Он принимал мои дары, как хозяин берет покупки у посланного в магазин соседского мальчишки, когда домработница больна. Каждый раз я боялся, что он даст мне на чай, – я не знал, как повести себя в таком случае.
Пижоня старческой брюзгливостью, он молча тыкал пальцем в вешалку, после – в дверь своей комнаты: я получал приглашение.
В комнате он так же тыкал в допотопный буфет и в кресло: я доставал стаканы и садился.
Он выпивал стакан залпом, закуривал, и в бесформенной массе старческого лица проступали, позволяя угадывать себя, черты – жесткие и несчастные. Он был из тех, кто идет до конца во всем. А поскольку все в жизни, живое, постоянно меняется, то в конце концов он в своем неотклонимом движении всегда заходил слишком далеко и оказывался в пустоте. Но в этой пустоте он обладал большим, чем те, кто чутко следуют колебаниям действительности. Он оставался ни с чем – но с самой сутью действительности, захваченной и законсервированной его едким сознанием; и ничто уже не могло в его сознании эту суть исказить.
– Мальчик, – так начинал он всегда свои речи, – мальчик, – вкрадчиво говорил он, и поколебленный его голосом воздух прогибался, как мембрана, которая сейчас лопнет под неотвратимым и мощным напором сконцентрированных внутри него мыслей, стремительно расширяющихся превращаясь в слова, как превращающийся в газ порох выбивает из ствола снаряд и тугим круглым ударом расшибает воздух.
– Мальчик, – зло и оживленно каркал он, и втыкал в меня два своих глаза ощутимо, как два пальца, – не доводилось ли тебе почитывать такого мериканского письменника, которого звали Эдгар Аллан По? Случайно, может?
Я отвечал утвердительно – не боясь подвоха, но будучи в нем уверен и зная, что все равно окажусь в луже, из которой меня приподнимут за шиворот, чтоб плюхнуть вновь.
– Так вот, мальчик, – продолжал он, и по едва заметному жесту я улавливал, что надо налить еще. Он выпивал, вставал, – и больше не удостаивал меня взглядом в продолжении всех слов. Плевать ему было на меня. Я был – внешний мир. Я был – контактная пластина этого мира. К миру он обращался, не больше и не меньше.
– Все беды от невежества, – говорил он. – А невежество – из неуважения к своему уму. Из счастья быть бараном в стаде.

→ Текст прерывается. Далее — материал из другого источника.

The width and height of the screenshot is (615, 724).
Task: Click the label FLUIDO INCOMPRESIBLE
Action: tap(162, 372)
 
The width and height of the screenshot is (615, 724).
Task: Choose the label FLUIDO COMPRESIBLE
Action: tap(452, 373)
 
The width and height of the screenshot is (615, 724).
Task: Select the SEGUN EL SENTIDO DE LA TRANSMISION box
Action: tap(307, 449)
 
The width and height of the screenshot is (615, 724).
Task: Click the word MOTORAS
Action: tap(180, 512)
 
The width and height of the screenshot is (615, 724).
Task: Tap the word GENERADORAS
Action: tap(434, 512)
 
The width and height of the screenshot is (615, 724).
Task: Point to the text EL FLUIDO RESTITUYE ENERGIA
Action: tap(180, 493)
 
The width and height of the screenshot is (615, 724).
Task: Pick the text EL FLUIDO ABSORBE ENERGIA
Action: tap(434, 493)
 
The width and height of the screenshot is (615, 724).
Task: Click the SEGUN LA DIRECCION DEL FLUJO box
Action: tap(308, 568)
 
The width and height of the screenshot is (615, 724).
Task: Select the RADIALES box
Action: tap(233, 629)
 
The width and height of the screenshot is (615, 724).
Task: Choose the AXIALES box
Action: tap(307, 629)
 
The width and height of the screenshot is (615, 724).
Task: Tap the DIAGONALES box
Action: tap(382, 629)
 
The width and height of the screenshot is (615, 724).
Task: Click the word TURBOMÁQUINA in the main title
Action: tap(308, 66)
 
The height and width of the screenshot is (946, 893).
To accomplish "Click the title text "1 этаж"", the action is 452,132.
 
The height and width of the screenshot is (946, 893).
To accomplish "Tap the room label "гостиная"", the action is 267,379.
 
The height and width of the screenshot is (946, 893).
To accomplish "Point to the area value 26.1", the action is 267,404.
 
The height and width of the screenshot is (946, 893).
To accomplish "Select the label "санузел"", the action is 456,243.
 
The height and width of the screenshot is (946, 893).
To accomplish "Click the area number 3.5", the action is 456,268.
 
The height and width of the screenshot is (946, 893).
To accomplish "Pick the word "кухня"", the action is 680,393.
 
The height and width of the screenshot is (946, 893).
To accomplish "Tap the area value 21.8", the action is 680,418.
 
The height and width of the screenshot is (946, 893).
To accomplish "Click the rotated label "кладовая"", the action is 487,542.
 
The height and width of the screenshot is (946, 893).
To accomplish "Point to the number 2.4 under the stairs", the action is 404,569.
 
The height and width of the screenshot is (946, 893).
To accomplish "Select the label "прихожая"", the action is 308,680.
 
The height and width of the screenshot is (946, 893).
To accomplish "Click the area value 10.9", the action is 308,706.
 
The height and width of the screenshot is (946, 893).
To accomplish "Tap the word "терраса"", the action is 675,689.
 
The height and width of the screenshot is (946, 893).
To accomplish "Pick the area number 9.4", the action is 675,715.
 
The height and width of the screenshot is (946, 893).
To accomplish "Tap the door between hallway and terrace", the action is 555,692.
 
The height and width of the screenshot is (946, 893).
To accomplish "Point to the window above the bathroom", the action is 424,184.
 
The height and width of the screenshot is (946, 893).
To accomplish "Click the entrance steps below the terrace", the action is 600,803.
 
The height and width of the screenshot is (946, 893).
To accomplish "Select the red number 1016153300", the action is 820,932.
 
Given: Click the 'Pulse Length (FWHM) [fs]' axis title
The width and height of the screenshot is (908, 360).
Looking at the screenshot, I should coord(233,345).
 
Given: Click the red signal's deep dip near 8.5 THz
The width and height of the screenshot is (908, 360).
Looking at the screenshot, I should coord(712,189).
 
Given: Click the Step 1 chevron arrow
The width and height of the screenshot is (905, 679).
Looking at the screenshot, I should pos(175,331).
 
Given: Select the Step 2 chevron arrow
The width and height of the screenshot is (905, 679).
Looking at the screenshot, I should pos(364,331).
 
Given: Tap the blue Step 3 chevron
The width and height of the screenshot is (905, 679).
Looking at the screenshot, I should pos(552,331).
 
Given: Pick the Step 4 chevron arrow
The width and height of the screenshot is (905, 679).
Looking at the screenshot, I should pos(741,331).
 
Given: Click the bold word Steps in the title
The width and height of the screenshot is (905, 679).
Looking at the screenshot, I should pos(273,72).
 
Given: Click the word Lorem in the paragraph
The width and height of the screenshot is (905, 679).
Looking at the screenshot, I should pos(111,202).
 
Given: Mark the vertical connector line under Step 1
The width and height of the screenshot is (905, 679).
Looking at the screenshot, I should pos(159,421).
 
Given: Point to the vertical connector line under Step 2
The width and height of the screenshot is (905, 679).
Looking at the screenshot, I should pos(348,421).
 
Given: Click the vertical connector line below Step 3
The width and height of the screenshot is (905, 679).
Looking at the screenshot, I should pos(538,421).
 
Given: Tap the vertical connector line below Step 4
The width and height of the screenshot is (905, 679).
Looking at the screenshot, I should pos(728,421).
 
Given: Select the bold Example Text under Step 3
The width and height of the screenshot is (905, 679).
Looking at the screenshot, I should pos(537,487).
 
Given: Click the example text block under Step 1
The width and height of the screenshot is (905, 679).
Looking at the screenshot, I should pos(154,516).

– Невежество. Нечестность. Глупость. Подчиненность. Трусость. Вот пять вещей, каждая из которых способна уничтожить творчество. Честность, ум, знание, независимость и храбрость – вот что тебе необходимо развить в себе до идеальной степени, если ты хочешь писать, мальчик. Те, кого чествуют современники – не писатели. Писатель – это Эдгар Аллан По, мальчик, – и он клал руку на корешок книги с таким выражением, как если б это было плечо мистера Э.А. По. Он актерствовал, – но прокручивая в голове эти беседы, я не находил в его актерстве отклонений от истины. Может, это мы актерствуем всякий раз, когда отклоняемся от естественности порыва?
– О честности, – говорил он, и голос его садился и сипел стершейся иглой, не способный выдержать накал исходящей энергии, – энергии, замешанной на познании, страдании, злости. – Ты обязан отдавать себе абсолютный отчет во всех мотивах своих поступков. В своих истинных чувствах. Не бойся казаться себе чудовищем, – бойся быть им, не зная этого. И не думай, что другие лучше тебя. Они такие же! Не обольщайся – и не обижайся.
Тогда ты поймешь, что в каждом человеке есть все. Все чувства и мотивы, и святость и злодейство.
Это все – хрестоматийные прописи. Ты невежествен, – и я не виню тебя в этом. Ты должен был знать это все в семнадцать лет, хотя понять тогда еще не мог бы. Но тебе двадцать четыре! что ты делал в своем университете, на своем филфаке, скудоумный графоман?! – И его палец расстреливал мою переносицу. Я вжимался в спинку кресла и потел.
– Без честности – нет знания. Нечестный – закрывает глаза на половину в жизни.
Наши чувства, наша система познания, восприятия действительности – как хитрофокусное стекло, сквозь которое можно видеть невидимую иначе картину мира. Но есть только одна точка, из которой эта картина видится неискаженной, в гармоничном равновесии всех частей – это точка истины. Точка прозрения в абсолютной честности, вне нужд и оценок.